● ASSIGNMENT: Check every line of the data below for the word "input". Copy the ones that have it.
··· PROVIDED RECORDS ···
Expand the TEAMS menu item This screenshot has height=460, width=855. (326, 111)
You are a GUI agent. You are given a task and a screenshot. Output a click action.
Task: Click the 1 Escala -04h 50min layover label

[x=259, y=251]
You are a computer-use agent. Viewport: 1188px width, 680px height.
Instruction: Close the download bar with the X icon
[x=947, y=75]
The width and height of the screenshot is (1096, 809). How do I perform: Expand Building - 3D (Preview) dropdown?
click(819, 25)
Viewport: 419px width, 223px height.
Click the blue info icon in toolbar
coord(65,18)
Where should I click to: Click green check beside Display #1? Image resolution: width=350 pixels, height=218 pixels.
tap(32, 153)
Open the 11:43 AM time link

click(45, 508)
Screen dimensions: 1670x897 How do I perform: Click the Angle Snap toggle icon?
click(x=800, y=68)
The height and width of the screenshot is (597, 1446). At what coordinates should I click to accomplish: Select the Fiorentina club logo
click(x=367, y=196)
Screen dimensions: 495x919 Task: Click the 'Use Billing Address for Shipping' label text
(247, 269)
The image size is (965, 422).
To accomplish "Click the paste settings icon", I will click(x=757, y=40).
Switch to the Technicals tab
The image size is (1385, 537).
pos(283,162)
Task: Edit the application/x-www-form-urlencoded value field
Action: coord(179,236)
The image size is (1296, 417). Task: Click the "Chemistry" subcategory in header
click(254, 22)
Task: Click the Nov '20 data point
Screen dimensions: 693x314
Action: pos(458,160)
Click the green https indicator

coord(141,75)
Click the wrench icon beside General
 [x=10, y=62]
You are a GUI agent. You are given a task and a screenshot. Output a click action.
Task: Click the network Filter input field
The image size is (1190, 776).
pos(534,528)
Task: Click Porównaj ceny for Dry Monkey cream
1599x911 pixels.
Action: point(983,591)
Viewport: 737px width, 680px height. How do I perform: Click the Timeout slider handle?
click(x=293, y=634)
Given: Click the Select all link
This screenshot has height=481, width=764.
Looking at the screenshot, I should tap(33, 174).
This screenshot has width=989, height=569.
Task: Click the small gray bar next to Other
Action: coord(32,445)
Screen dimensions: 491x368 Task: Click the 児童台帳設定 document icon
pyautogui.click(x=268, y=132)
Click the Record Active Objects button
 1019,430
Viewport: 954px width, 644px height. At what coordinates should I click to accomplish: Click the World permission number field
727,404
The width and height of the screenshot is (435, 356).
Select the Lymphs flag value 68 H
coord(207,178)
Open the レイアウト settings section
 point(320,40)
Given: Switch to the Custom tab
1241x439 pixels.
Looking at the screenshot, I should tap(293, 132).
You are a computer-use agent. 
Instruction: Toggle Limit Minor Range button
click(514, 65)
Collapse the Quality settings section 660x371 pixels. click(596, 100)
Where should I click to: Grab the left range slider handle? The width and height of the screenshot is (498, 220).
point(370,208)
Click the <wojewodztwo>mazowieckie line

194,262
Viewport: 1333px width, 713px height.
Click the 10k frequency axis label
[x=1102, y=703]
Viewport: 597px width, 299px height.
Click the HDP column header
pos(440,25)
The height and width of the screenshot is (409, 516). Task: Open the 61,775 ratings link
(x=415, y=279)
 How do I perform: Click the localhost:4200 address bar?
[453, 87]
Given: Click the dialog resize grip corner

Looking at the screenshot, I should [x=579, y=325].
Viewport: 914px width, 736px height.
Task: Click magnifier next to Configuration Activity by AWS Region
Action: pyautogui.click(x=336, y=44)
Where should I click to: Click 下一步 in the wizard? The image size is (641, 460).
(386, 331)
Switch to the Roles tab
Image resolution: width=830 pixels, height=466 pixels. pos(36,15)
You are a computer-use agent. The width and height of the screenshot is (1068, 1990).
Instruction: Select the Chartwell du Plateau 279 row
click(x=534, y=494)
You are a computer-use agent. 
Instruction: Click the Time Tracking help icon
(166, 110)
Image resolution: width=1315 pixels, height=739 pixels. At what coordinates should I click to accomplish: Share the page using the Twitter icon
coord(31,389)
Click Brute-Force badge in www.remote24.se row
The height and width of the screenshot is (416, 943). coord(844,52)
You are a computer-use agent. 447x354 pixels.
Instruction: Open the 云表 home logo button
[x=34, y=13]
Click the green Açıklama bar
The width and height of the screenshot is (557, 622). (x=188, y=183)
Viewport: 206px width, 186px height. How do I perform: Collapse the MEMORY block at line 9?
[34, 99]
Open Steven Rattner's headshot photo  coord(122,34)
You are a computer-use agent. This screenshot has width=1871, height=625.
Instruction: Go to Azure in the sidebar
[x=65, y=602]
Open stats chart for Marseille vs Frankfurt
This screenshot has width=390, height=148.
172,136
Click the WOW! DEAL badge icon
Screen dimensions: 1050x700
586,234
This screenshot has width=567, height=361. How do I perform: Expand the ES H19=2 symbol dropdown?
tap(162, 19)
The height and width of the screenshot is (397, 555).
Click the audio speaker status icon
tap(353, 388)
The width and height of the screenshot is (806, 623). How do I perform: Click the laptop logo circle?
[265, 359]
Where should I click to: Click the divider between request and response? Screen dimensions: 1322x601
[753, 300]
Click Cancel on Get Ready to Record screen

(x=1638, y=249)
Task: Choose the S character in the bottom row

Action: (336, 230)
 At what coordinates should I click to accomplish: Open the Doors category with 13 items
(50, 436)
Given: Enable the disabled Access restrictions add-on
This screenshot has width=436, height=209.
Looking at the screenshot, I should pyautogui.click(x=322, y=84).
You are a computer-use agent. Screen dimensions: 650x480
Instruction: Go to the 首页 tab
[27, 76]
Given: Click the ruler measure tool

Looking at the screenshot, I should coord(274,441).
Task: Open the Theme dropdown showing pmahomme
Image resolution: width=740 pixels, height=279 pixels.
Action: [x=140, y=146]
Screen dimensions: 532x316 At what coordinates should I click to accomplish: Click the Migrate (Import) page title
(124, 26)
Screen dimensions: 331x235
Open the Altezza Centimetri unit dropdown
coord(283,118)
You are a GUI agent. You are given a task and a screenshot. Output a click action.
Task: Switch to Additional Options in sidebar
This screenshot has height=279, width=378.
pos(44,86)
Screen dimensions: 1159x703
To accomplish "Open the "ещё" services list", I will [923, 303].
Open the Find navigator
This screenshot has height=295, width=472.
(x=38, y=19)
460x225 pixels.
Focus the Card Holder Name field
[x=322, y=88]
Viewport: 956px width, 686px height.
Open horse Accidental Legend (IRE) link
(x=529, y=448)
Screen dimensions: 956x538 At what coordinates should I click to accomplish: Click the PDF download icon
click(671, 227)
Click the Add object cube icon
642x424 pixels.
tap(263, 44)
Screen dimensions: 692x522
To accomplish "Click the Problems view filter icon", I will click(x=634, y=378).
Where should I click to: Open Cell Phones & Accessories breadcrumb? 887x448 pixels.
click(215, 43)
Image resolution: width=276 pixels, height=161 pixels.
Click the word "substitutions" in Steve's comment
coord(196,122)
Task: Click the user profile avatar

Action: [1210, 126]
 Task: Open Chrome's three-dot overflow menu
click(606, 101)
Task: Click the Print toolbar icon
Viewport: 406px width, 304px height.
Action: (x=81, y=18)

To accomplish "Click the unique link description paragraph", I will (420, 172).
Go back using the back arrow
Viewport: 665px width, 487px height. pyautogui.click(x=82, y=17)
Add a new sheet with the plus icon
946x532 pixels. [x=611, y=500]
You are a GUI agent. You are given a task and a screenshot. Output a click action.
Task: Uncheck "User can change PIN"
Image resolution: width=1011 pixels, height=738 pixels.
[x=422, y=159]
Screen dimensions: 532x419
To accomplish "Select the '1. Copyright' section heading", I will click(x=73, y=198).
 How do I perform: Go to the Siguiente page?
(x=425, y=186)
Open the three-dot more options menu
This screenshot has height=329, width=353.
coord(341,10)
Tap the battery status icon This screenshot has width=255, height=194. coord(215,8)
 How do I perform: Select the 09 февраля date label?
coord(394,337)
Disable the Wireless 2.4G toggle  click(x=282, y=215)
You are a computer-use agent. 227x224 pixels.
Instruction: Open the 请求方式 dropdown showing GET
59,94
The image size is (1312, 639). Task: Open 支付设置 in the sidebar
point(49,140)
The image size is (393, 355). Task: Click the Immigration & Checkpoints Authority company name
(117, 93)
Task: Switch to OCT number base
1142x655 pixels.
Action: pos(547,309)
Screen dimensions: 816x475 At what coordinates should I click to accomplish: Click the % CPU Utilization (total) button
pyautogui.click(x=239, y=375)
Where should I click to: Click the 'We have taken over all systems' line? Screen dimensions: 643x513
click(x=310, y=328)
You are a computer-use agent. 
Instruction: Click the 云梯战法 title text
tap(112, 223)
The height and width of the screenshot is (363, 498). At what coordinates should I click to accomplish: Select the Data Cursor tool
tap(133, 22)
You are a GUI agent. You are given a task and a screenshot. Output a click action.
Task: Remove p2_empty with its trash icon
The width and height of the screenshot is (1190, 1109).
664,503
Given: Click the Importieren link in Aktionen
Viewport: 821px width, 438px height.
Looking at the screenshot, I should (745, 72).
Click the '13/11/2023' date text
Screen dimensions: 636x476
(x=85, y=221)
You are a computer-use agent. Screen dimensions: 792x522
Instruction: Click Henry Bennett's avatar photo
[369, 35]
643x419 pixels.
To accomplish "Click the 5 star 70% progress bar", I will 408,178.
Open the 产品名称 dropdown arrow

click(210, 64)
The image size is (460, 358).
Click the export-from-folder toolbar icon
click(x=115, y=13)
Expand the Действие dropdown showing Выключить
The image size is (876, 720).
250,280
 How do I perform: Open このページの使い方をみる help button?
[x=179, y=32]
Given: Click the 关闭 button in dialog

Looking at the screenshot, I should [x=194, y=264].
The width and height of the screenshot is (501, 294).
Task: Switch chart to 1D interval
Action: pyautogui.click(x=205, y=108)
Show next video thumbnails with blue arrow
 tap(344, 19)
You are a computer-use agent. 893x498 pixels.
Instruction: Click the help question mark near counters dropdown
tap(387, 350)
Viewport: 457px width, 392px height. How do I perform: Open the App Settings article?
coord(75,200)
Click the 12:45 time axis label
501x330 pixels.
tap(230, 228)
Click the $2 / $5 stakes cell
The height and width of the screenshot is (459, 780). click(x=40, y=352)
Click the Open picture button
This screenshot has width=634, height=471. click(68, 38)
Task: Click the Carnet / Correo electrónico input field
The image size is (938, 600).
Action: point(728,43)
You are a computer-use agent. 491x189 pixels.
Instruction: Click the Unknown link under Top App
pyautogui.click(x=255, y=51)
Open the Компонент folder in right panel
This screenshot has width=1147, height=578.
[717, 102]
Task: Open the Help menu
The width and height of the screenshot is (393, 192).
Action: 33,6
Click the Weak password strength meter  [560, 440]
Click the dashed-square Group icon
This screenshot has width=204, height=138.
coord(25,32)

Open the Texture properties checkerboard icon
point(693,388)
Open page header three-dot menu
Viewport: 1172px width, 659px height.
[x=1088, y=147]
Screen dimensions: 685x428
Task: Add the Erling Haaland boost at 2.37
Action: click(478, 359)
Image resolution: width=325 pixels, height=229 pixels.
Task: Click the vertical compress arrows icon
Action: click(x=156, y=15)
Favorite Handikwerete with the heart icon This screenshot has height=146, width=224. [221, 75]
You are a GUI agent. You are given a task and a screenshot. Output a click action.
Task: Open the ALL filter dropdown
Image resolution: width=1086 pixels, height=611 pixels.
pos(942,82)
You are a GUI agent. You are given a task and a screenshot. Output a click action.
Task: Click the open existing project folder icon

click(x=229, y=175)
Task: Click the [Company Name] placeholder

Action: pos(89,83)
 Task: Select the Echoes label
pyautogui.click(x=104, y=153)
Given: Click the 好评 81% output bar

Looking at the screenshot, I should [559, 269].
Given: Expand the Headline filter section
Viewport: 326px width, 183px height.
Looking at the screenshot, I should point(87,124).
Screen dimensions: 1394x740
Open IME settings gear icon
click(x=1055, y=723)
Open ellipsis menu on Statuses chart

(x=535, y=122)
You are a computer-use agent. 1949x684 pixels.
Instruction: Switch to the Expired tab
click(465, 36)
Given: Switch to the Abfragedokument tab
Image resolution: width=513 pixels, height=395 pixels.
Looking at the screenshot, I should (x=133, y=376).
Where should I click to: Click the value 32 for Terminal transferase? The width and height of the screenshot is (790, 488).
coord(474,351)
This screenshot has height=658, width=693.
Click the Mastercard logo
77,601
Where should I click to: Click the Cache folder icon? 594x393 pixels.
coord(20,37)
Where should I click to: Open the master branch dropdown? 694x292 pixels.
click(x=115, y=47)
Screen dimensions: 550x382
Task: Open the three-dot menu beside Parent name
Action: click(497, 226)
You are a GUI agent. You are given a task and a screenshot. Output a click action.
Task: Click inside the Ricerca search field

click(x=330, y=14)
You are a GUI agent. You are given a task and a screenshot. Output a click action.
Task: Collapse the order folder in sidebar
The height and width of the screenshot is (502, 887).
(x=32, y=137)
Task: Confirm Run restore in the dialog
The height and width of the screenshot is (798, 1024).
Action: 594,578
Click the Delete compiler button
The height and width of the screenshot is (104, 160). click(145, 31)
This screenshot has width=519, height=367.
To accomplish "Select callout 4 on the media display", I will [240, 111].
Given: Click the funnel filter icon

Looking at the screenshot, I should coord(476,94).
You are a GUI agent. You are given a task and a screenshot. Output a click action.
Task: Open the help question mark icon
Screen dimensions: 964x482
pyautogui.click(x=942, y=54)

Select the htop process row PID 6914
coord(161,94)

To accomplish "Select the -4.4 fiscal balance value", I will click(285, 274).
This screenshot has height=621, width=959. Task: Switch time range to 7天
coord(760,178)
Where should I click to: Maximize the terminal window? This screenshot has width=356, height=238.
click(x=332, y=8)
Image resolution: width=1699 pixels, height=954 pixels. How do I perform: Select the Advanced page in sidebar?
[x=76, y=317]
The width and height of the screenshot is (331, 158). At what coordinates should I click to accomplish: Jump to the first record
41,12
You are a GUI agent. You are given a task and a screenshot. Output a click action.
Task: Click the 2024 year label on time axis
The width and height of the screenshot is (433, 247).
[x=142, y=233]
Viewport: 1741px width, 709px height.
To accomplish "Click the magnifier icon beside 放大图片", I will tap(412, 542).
···
● COMPLETED EXERCISE:
Task: Click the network Filter input field
Task: Click the Carnet / Correo electrónico input field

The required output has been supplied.